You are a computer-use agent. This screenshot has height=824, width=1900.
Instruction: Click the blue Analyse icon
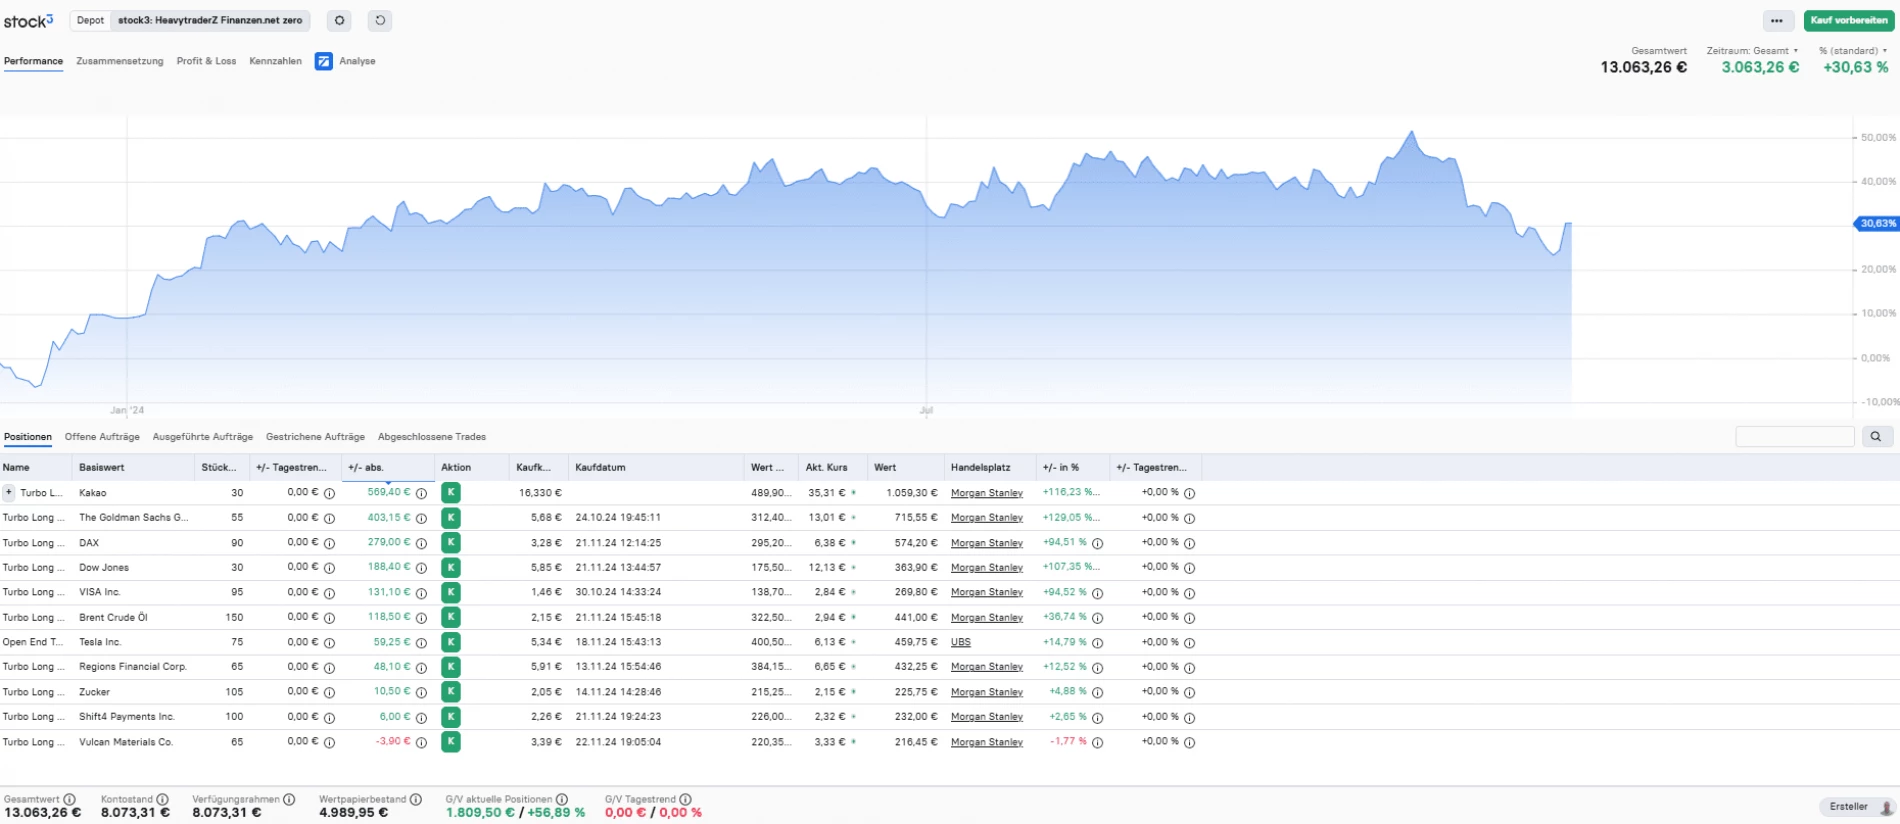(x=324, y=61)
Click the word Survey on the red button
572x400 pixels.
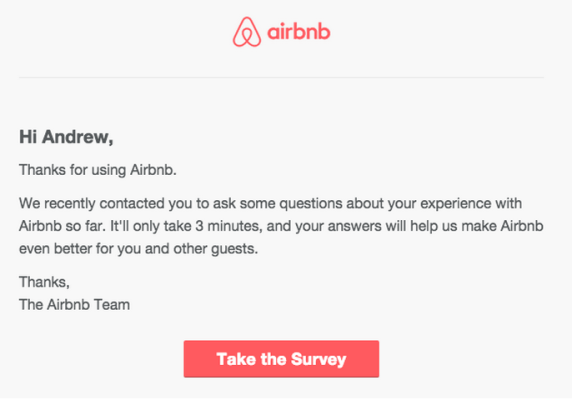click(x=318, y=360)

########################################

- WORK REQUIRED
Would you copy all of the data exactly? Keep the pictures out of it.

- EXERCISE RESULT
You are a computer-use agent. This screenshot has height=824, width=1900.
Instruction: Click the blue Analyse icon
(x=324, y=61)
Click the word Survey on the red button
572x400 pixels.
click(x=318, y=360)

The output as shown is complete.